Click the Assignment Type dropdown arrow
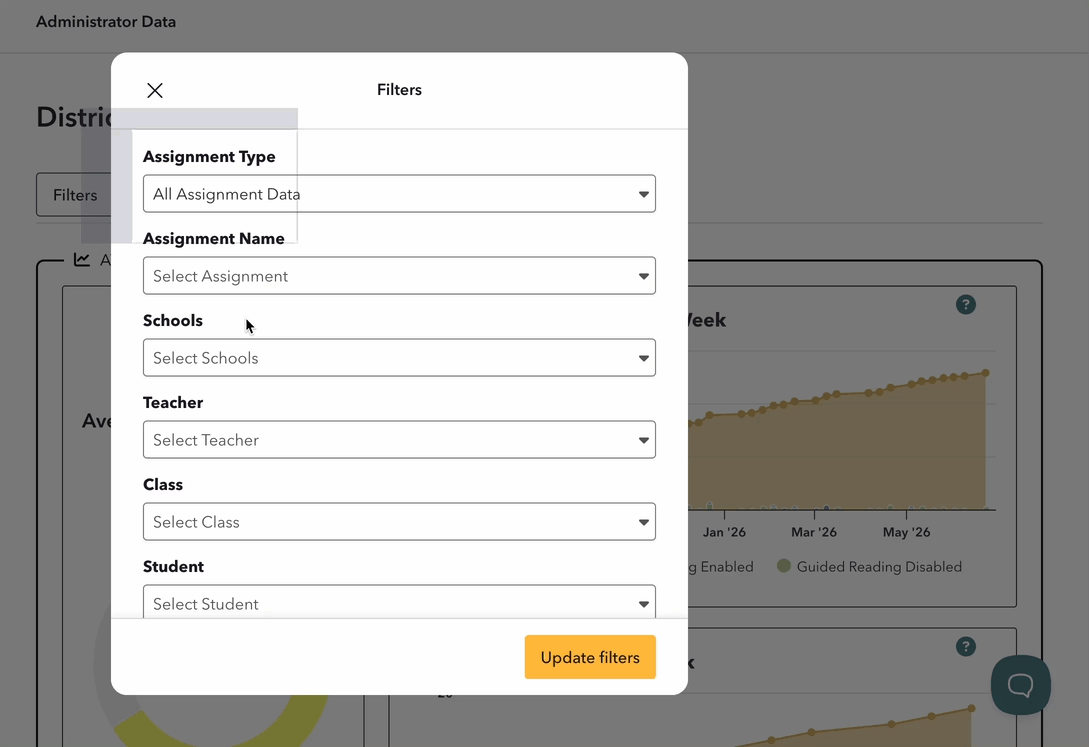1089x747 pixels. coord(644,194)
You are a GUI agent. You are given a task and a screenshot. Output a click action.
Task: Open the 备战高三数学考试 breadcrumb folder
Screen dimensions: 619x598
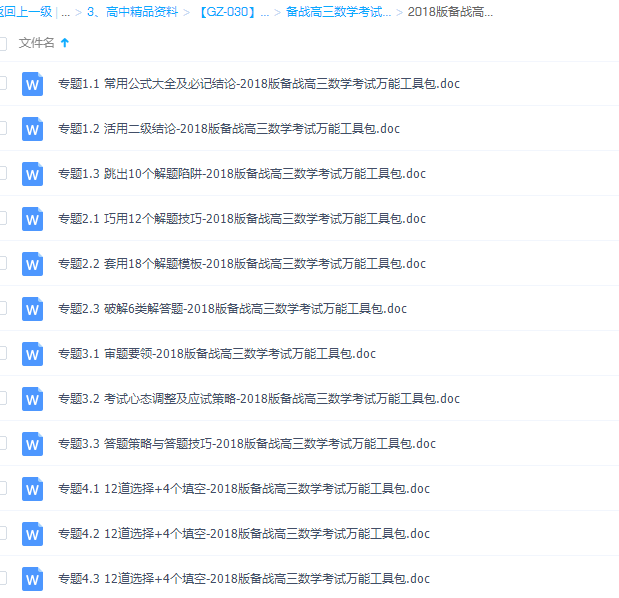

**ACTIVITY**
Go through the listing above and retype each line exactly, apart from the pictures.

**ANSWER FOR THE TASK**
Click the Assignment Type dropdown arrow
1089x747 pixels. coord(644,194)
You are a GUI agent. You are given a task and a screenshot. Output a click action.
Task: Open the 备战高三数学考试 breadcrumb folder
Screen dimensions: 619x598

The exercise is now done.